> [Required work]: Please continue the IBS study abstract from the point where it stops.

Objectives: In patients with severe irritable bowel syndrome (IBS), abdominal pain can be the predominant symptom impacting on all aspects of their lives and resulting in excessive healthcare utilization. Furthermore, the use of analgesics can become excessive in this group of patients, sometimes leading to opiate dependency. Typically, the pain is often described as spastic in nature and we have speculated that parenteral anticholinergics might provide effective relief when all other measures have failed. For several years, we have therefore been asking general practitioners to consider teaching such patients to administer intramuscular hyoscine butylbromide for pain episodes and this study is an audit of this approach.
Methods: Patients in whom the use of intramuscular hyoscine butylbromide had been recommended to their general practitioner in the last three years were interviewed over the telephone in order to document the efficacy of this approach as well as any potential disadvantages.

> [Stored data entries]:
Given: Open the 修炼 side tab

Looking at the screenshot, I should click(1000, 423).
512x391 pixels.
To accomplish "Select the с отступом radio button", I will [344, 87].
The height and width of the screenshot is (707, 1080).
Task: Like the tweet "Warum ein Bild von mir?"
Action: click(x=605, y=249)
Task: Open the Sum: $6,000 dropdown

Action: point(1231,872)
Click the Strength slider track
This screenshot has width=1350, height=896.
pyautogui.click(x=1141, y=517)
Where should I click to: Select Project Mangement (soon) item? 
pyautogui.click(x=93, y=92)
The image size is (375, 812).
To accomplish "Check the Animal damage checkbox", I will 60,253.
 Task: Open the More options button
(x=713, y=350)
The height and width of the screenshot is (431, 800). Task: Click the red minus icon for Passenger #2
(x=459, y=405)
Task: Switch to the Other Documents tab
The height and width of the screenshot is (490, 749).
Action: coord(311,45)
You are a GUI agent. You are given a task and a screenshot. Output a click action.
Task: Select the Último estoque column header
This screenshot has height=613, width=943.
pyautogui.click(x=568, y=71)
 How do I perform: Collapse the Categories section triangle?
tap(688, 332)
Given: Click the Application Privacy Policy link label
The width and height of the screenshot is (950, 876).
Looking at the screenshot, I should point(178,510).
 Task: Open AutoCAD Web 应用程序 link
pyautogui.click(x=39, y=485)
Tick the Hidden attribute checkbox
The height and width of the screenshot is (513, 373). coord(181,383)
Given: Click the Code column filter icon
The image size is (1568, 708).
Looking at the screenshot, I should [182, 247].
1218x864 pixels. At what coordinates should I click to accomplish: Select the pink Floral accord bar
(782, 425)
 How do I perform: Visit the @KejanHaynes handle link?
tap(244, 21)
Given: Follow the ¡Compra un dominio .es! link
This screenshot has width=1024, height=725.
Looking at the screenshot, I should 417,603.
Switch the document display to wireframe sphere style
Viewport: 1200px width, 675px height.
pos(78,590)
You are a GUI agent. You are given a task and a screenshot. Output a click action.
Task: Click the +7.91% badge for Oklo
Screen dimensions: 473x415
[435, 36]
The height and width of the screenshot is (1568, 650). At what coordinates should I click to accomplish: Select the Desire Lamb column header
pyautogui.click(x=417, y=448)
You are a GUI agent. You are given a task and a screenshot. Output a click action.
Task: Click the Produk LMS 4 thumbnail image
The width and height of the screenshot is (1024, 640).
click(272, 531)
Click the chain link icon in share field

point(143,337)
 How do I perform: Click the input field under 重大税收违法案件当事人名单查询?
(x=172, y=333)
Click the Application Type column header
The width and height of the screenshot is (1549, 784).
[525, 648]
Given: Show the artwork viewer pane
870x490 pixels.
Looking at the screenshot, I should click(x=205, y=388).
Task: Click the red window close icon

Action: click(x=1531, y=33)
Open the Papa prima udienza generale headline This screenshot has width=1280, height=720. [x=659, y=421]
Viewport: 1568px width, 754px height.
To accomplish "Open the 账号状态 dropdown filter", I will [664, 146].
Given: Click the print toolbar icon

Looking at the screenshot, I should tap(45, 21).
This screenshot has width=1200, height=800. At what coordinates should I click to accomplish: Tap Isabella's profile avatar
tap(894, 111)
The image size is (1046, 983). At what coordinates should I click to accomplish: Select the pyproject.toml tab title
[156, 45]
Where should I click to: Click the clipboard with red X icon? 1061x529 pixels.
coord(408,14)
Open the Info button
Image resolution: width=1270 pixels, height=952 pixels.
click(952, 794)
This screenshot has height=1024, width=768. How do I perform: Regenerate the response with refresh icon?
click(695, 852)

> [Result of the task]:
Results: A total of 122 general practitioners were advised to try this approach, with 58 agreeing to teach the technique and prescribe the medication. Of the 58 patients who used the medication, 50 (86%) found it gave them pain relief, which was complete in six (10%), substantial in 36 (62%) and mild in eight (14%), with 15 (26%) decreasing the use of analgesics and 13 (32%) of the 41 taking opiates able to reduce or stop them completely. Side effects were few and largely consisted of those associated with anticholinergics. Only four patients stopped medication because of side effects and no major skin reactions were reported.
Conclusions: The use of intramuscular hyoscine butylbromide shows promise in the management of IBS when severe unmanageable abdominal pain is a major problem. This approach appears to be safe and has the potential to reduce analgesic escalation, opiate dependency and attendances at accident and emergency departments.
Keywords: intramuscular hyoscine butylbromide; irritable bowel syndrome; narcotic bowel syndrome.